Activists had agreed to clear their tent camp from the Plaza de Catalunya on Wednesday in return for the city giving them an information booth to help tell people about the protest over Spain's economic crisis.
But Roc Peris, a spokesman for the Barcelona movement, said the city had offered them a cabin measuring eight square metres (86 square feet), which was "not enough".
"We don't think that's fair. We did our part to clean up as much as possible and now we are waiting for their proposal," he said, adding that he feared police may swoop overnight to move them out.
Protesters removed some signs and cleared about one-third of the encampment in the square but left a dozen large protest stalls and about 15 smaller sleeping tents.
The Barcelona encampment was set up as part of a movement that erupted May 15 with activists rallying protesters to city squares around Spain, spreading the word via Twitter and Facebook.
The protesters have won broad public support in their fight against austerity measures, a 21.29-percent unemployment rate and corruption-tainted politicians.
On May 27, Catalan anti-riot police fired rubber bullets and swung truncheons to disperse protesters in the Barcelona square, resulting in 87 mostly light injuries.
By that same evening, however, at least 5,000 people were back in the square pitching tents again.
"If anyone is going to do any hitting it will be the police making a violent eviction," said Mehdi Semenas, 23-year-old musician and Barcelona resident from Montpellier, France.
"We are fighting for the children who will have to confront the future," he said.
A protest camp in Madrid's Puerta del Sol square was dismantled on June 12 but the group has since mounted a series of protests, rallying an estimated 200,000 people across Spain on June 19.
Last week, small groups of activists set off on long marches from Barcelona, Valencia in the east and Cadiz in the south to spread their protest before joining up for a Madrid rally planned on July 24.
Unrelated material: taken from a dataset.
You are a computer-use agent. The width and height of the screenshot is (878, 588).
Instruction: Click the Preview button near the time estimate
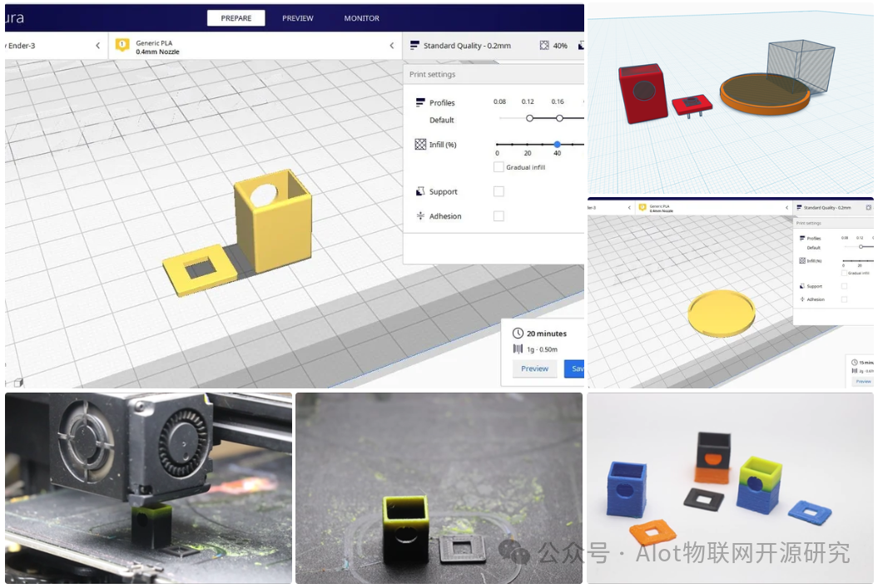(533, 368)
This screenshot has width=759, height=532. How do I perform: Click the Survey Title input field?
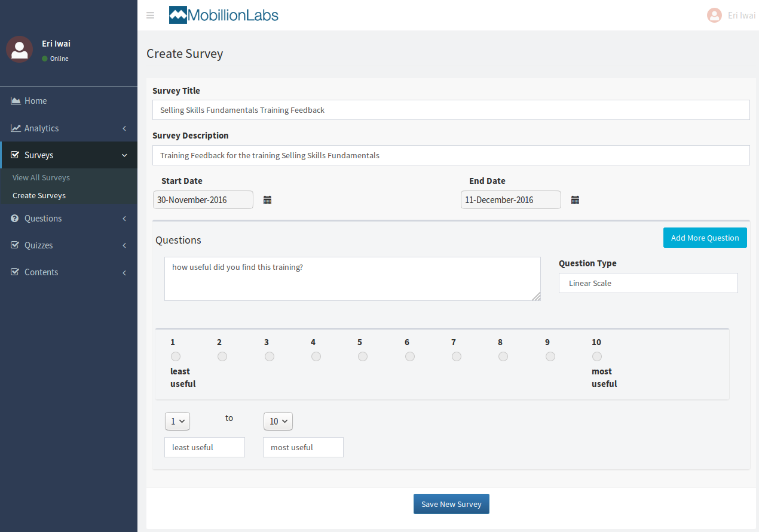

Prime Minister Jose Luis Rodriguez Zapatero vowed in a state of the nation address Tuesday to curb Spain's debt and battle the crisis, describing the high unemployment rate as "unacceptable".
On Wednesday, about 100 activists gathered in Madrid's Puerta del Sol for a "people's debate" on the state of the nation, sitting on cardboard boxes as volunteers handed out umbrellas to fend off the sun and sprayed people with cooling water.
"We want to denounce the breach that separates citizens from political representatives," one activist told the crowd. "Because the problems of the citizens find no echo in the debate in parliament."